What Is HIPAA Law in Healthcare and What Does It Regulate?
The Health Insurance Portability And Accountability Act (HIPAA) was signed into law in the year 1996, by President Bill Clinton. It is a legislation which provides security provisions and data privacy, in order to keep patients’ medical information safe. The act contains five titles, or sections, in total:
- HIPAA Title I aims to protect coverage of health insurance for those who have changed or lost their jobs. It prevents group health plans from refusing to cover individuals who have pre-existing diseases or conditions, and prohibits them from setting limits for lifetime coverage.
- HIPAA Title II aims to direct the United States Department Of Human Services and Health in order to standardize the processing of electronic healthcare transactions nation-wide. It requires the organizations to implement safe electronic access to the patients’ health data, remaining in compliance with the privacy regulations which were set by the HHS.
- HIPAA Title III is related to provisions which are tax-related, as well as general medical care guidelines.
- HIPAA Title IV defines a further reform in health insurance, including provisions for those who have pre-existing diseases or conditions, and individuals who are seeking continued coverage.
- HIPAA Title V includes provisions associated with company-owned insurance, and treatment of those who lost their citizenship for income tax reasons.
Most of the time, in IT circles, people who refer to HIPAA compliance mean adhering to the Title II. it is also known as ‘Administrative Simplification’ provisions, and includes following the HIPAA compliance requirements above:
- National Provider Identifier Standard. This requires that every single health care entity, like employers, individuals, healthcare providers and health plans, need to have a unique 10-digit provider identifier code – their NPI (National Provider Identifier).
- Transactions and Code Sets Standards. This orders organizations to follow a standard mechanisms for EDI (electronic data interchange), when processing or submitting insurance claims.
- HIPAA Privacy Rule. This rule aims to establish national standards that protect patients’ health information, make sure any individually identifiable information is safe.
- HIPAA Security Rule. This rule sets standards for patients’ data security as well.
- HIPAA Enforcement Rule. Lastly, this rule establishes the guidelines for investigating violations of HIPAA.

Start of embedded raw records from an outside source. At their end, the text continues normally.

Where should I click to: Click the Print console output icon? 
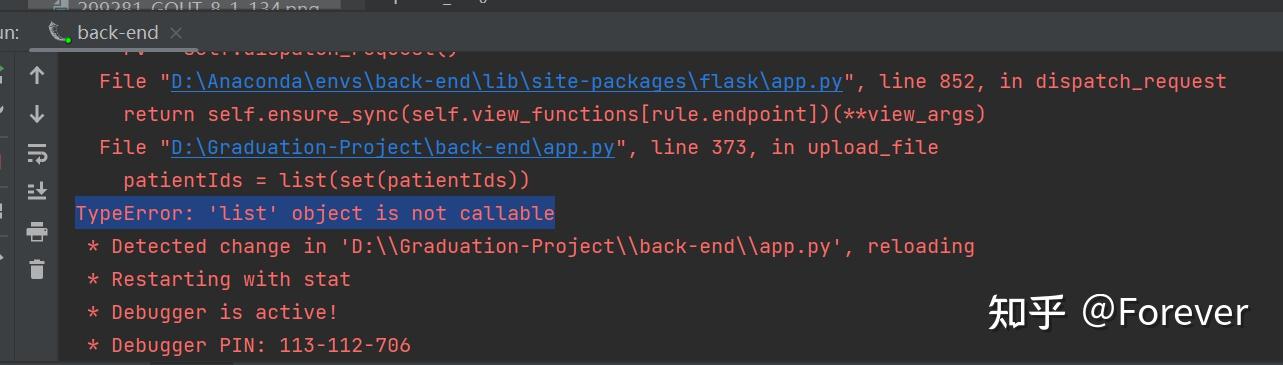[37, 231]
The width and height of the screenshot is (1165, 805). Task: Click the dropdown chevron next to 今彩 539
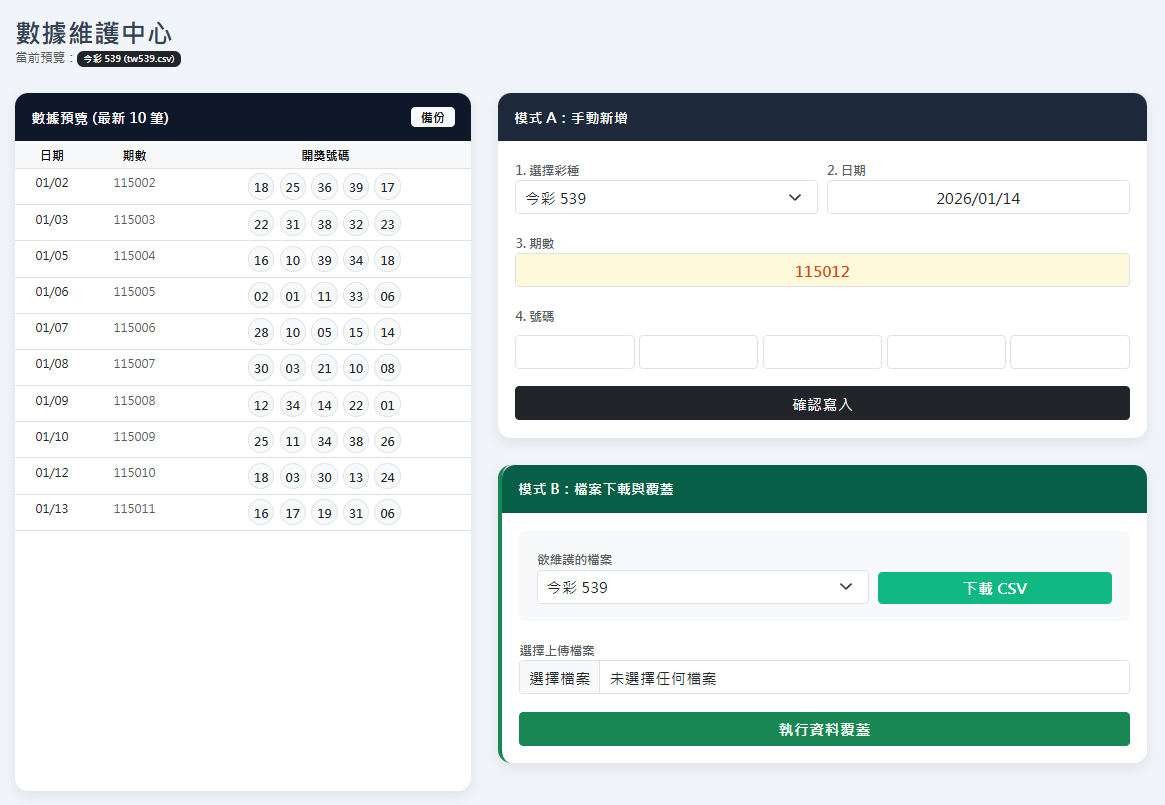[796, 197]
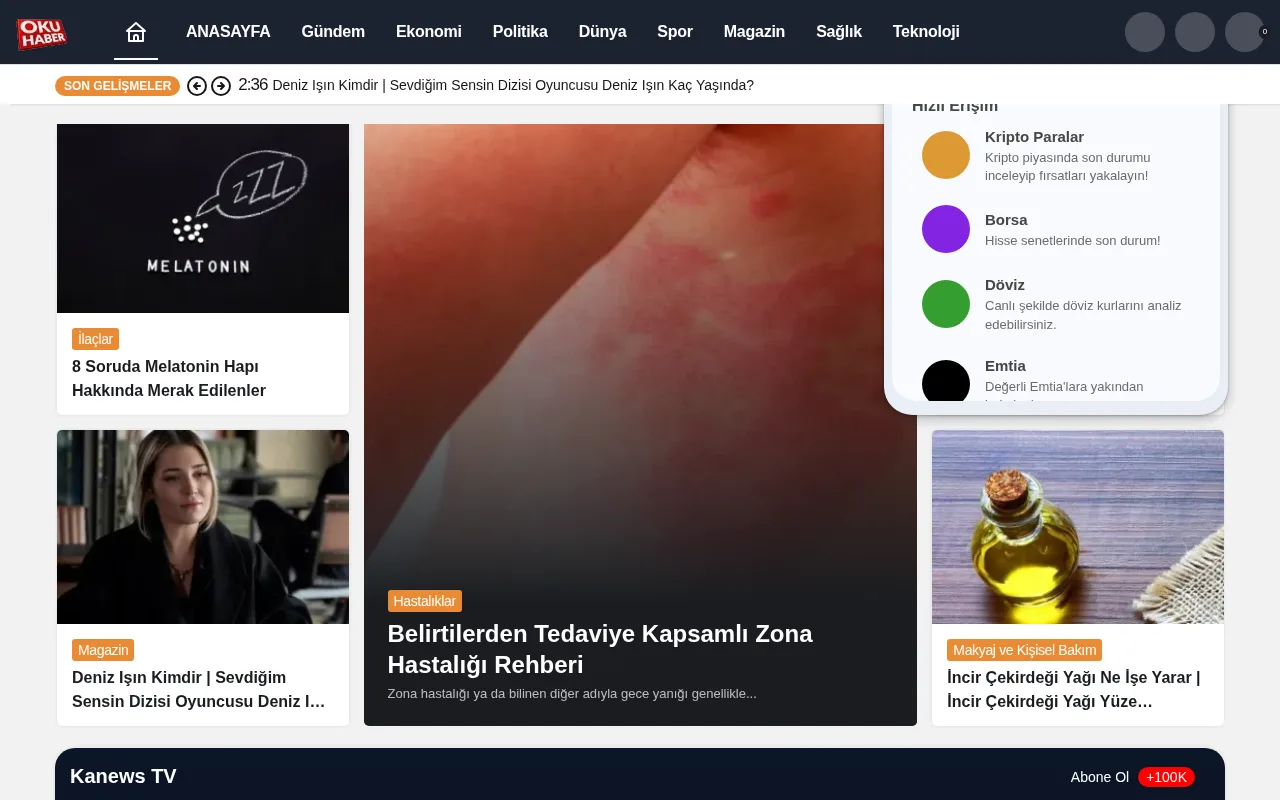Click the green Döviz icon
1280x800 pixels.
click(x=946, y=304)

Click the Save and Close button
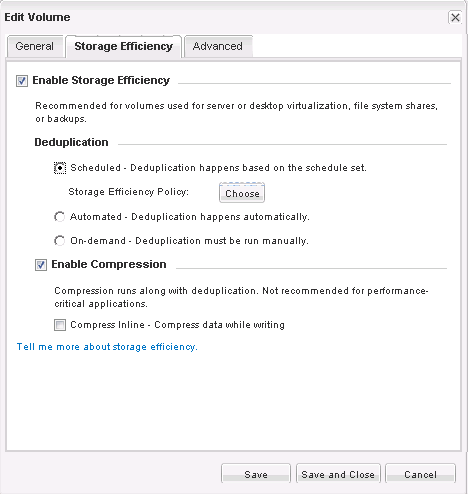pyautogui.click(x=338, y=474)
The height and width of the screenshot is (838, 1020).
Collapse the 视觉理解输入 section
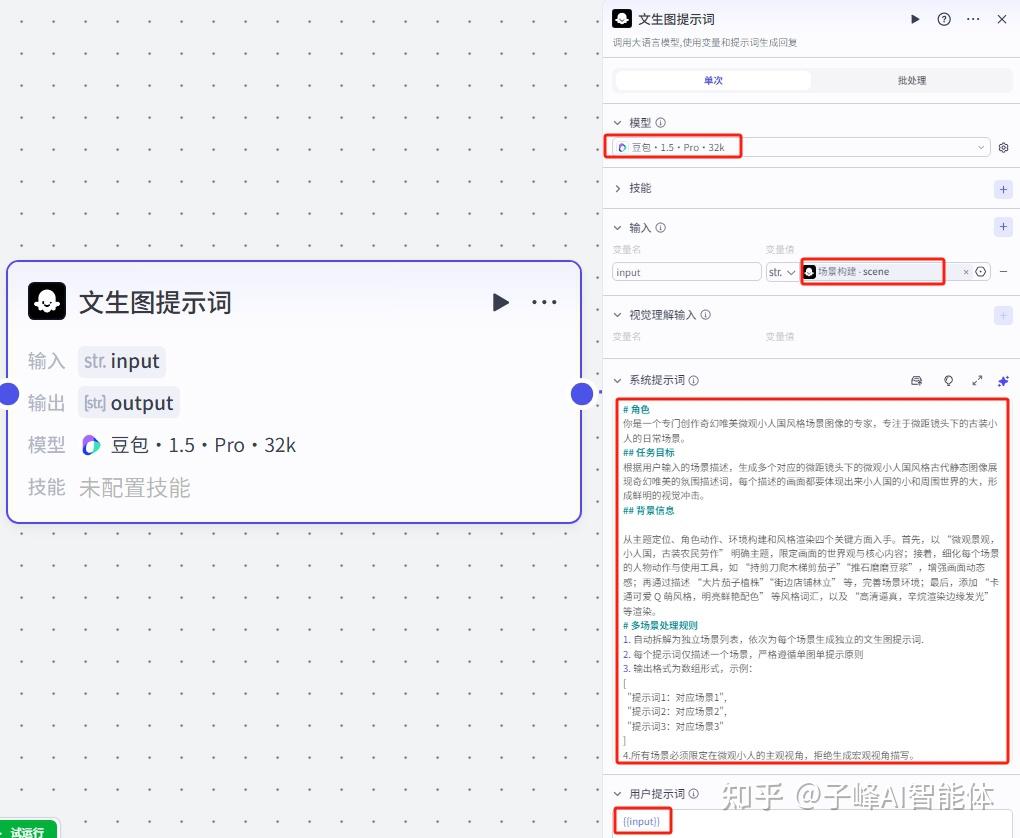(618, 315)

In the year 2013, HHS put in place the HIPAA Omnbius Rule, in order to implement a few modifications to the earlier version, in accordance with certain guidelines, which were set in 2009 by the HITECH Act. It concerns mostly the responsibility of business associates of the entities that are covered. This rule also makes change to the penalties for violations of HIPAA compliance, increasing them to a maximum of 1.5 million dollars per incident.
HIPAA violations can be very costly for a health care organization. First of all, the Breach Notification Rule, set in the omnibus, requires that the entities which are covered as well as any of their business associates notify patients that they are following a data breach. In addition to these costs, the organizations may encounter fines after the audits get conducted by the Office of Civil Rights (OCR). Providers may even face criminal charges for violation of such rules.

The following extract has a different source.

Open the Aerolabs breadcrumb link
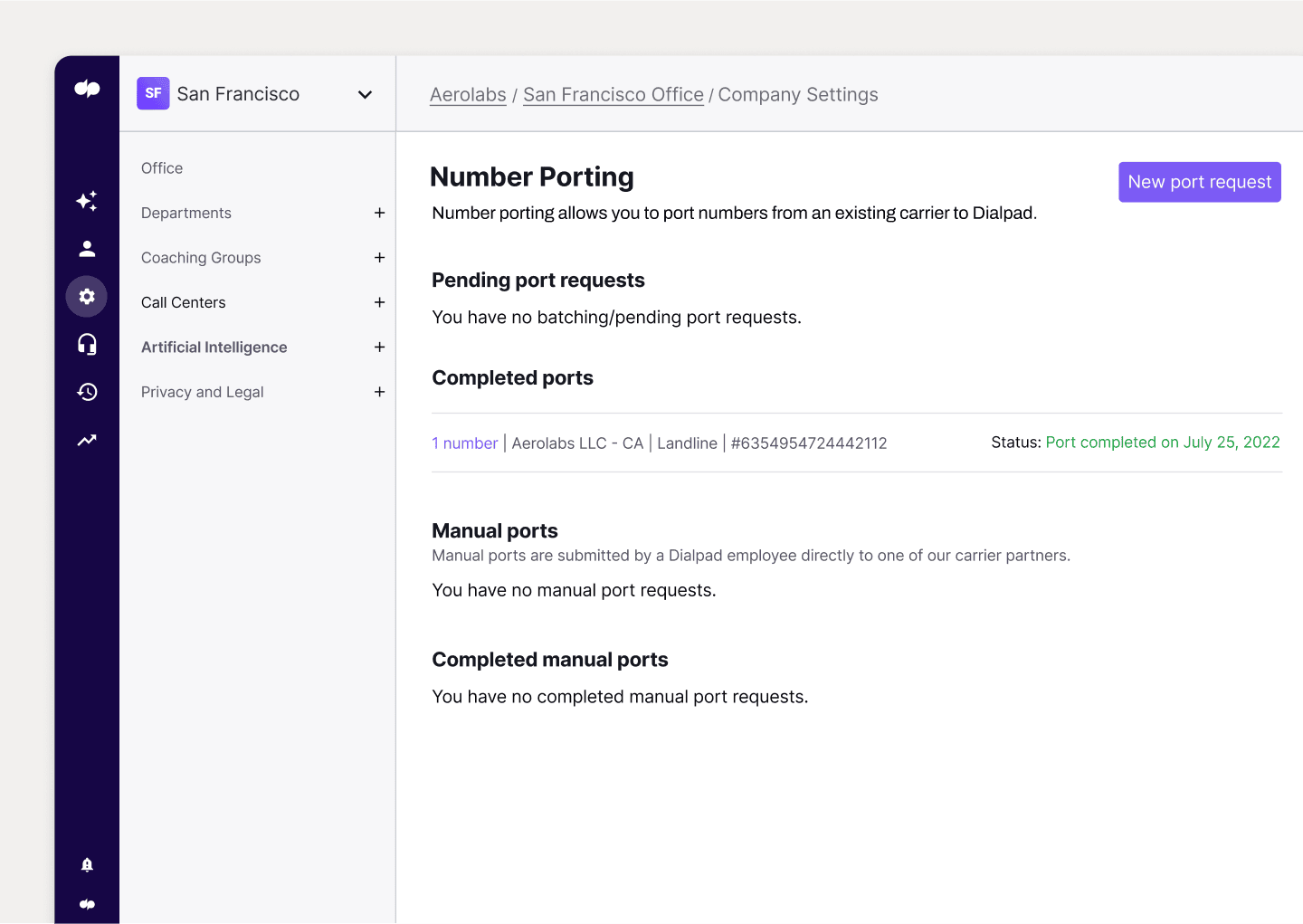 pyautogui.click(x=468, y=94)

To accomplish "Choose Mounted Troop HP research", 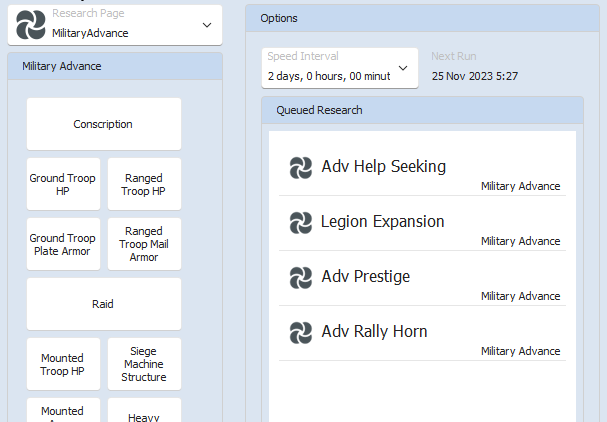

Organizations are able to lower the risk of regulatory action by taking practice in training programs for HIPAA compliance. The OCR offers six programs in total which aim to educate employees about the security and privacy rules. Many other training groups and consultancies offer programs, too. Providers may even create their own programs, encompassing other areas such as the current HIPAA policies, the HITECH Act and management processes from mobile devices and other certain applicable guidelines.
There is no official certification program for HIPAA compliance, but many training companies offer credentials which indicate the understanding of guidelines and regulations the act specifies.